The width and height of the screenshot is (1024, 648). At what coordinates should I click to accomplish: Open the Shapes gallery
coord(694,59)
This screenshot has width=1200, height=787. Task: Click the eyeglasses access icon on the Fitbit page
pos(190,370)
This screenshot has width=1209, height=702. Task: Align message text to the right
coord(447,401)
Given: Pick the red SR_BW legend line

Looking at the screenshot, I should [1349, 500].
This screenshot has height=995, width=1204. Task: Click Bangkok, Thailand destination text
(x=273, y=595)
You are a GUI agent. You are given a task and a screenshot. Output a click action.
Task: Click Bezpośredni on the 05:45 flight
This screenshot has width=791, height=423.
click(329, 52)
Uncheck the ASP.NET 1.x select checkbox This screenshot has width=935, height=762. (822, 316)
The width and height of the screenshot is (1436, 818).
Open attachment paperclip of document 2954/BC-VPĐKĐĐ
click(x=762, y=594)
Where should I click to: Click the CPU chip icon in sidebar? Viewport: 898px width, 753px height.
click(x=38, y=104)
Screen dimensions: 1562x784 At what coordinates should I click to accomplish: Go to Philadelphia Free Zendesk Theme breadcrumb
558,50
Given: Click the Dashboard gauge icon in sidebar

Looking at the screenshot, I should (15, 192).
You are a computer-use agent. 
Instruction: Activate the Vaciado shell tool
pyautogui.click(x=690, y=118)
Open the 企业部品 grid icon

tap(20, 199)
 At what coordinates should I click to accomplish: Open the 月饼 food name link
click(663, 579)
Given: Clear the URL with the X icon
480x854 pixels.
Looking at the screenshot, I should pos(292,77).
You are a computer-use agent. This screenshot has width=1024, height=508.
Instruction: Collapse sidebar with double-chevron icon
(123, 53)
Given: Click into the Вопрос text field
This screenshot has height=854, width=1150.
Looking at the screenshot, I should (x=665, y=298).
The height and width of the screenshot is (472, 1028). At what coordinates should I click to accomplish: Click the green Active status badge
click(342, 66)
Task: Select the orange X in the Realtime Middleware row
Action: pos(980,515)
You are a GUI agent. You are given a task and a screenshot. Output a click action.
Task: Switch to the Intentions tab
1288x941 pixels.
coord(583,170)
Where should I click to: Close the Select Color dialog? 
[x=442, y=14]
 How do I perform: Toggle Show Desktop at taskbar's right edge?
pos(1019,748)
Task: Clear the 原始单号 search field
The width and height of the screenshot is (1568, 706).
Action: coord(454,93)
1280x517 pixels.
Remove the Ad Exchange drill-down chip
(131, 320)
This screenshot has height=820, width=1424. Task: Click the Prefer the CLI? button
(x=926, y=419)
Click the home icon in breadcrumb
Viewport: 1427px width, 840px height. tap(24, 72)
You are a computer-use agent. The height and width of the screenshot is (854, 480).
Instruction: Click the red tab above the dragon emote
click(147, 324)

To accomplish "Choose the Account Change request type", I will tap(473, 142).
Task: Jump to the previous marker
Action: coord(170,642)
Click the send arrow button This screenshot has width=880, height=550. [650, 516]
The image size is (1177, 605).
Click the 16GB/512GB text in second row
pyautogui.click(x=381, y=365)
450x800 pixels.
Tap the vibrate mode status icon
■ ■ ■ ■ ■
# Task description
The entries shown above must be reproduced in full, exactly as written.

# Expected output
The width and height of the screenshot is (1024, 648). At what coordinates should I click to accomplish: Open the Shapes gallery
coord(694,59)
This screenshot has width=1200, height=787. Task: Click the eyeglasses access icon on the Fitbit page
pos(190,370)
This screenshot has width=1209, height=702. Task: Align message text to the right
coord(447,401)
Given: Pick the red SR_BW legend line

Looking at the screenshot, I should [1349, 500].
This screenshot has height=995, width=1204. Task: Click Bangkok, Thailand destination text
(x=273, y=595)
You are a GUI agent. You are given a task and a screenshot. Output a click action.
Task: Click Bezpośredni on the 05:45 flight
This screenshot has width=791, height=423.
click(329, 52)
Uncheck the ASP.NET 1.x select checkbox This screenshot has width=935, height=762. (822, 316)
The width and height of the screenshot is (1436, 818).
Open attachment paperclip of document 2954/BC-VPĐKĐĐ
click(x=762, y=594)
Where should I click to: Click the CPU chip icon in sidebar? Viewport: 898px width, 753px height.
click(x=38, y=104)
Screen dimensions: 1562x784 At what coordinates should I click to accomplish: Go to Philadelphia Free Zendesk Theme breadcrumb
558,50
Given: Click the Dashboard gauge icon in sidebar

Looking at the screenshot, I should (15, 192).
You are a computer-use agent. 
Instruction: Activate the Vaciado shell tool
pyautogui.click(x=690, y=118)
Open the 企业部品 grid icon

tap(20, 199)
 At what coordinates should I click to accomplish: Open the 月饼 food name link
click(663, 579)
Given: Clear the URL with the X icon
480x854 pixels.
Looking at the screenshot, I should pos(292,77).
You are a computer-use agent. This screenshot has width=1024, height=508.
Instruction: Collapse sidebar with double-chevron icon
(123, 53)
Given: Click into the Вопрос text field
This screenshot has height=854, width=1150.
Looking at the screenshot, I should (x=665, y=298).
The height and width of the screenshot is (472, 1028). At what coordinates should I click to accomplish: Click the green Active status badge
click(342, 66)
Task: Select the orange X in the Realtime Middleware row
Action: pos(980,515)
You are a GUI agent. You are given a task and a screenshot. Output a click action.
Task: Switch to the Intentions tab
1288x941 pixels.
coord(583,170)
Where should I click to: Close the Select Color dialog? 
[x=442, y=14]
 How do I perform: Toggle Show Desktop at taskbar's right edge?
pos(1019,748)
Task: Clear the 原始单号 search field
The width and height of the screenshot is (1568, 706).
Action: coord(454,93)
1280x517 pixels.
Remove the Ad Exchange drill-down chip
(131, 320)
This screenshot has height=820, width=1424. Task: Click the Prefer the CLI? button
(x=926, y=419)
Click the home icon in breadcrumb
Viewport: 1427px width, 840px height. tap(24, 72)
You are a computer-use agent. The height and width of the screenshot is (854, 480).
Instruction: Click the red tab above the dragon emote
click(147, 324)

To accomplish "Choose the Account Change request type", I will tap(473, 142).
Task: Jump to the previous marker
Action: coord(170,642)
Click the send arrow button This screenshot has width=880, height=550. [650, 516]
The image size is (1177, 605).
Click the 16GB/512GB text in second row
pyautogui.click(x=381, y=365)
450x800 pixels.
Tap the vibrate mode status icon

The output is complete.